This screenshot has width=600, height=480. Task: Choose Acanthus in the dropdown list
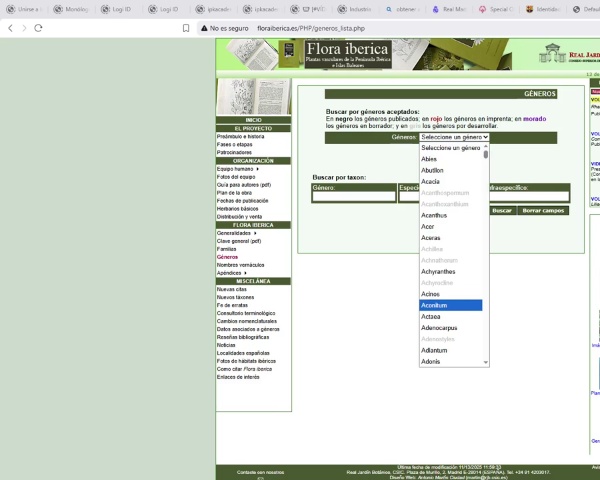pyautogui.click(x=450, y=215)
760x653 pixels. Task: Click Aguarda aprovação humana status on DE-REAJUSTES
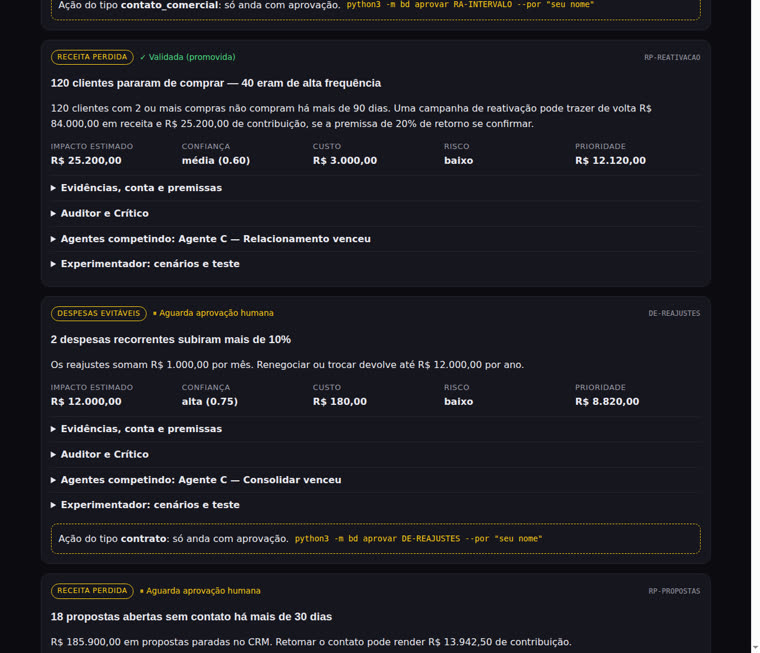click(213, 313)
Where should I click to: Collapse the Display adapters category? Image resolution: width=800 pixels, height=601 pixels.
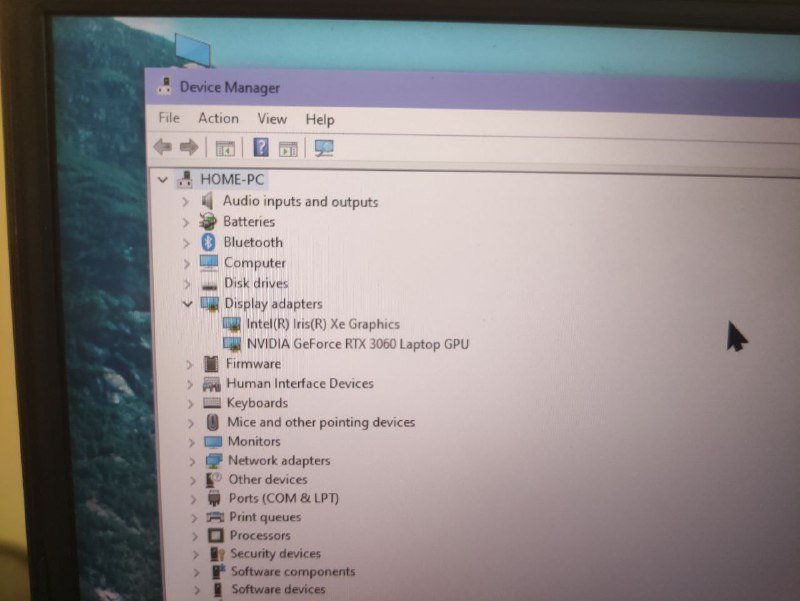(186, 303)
=-=-=
▶ ACTIVITY:
Reproduce every record word for word. The copy must contain no pictures.

▶ ANSWER TO THIS TASK:
This screenshot has width=600, height=480. Task: Choose Acanthus in the dropdown list
pyautogui.click(x=450, y=215)
760x653 pixels. Task: Click Aguarda aprovação humana status on DE-REAJUSTES
click(213, 313)
Where should I click to: Collapse the Display adapters category? Image resolution: width=800 pixels, height=601 pixels.
(186, 303)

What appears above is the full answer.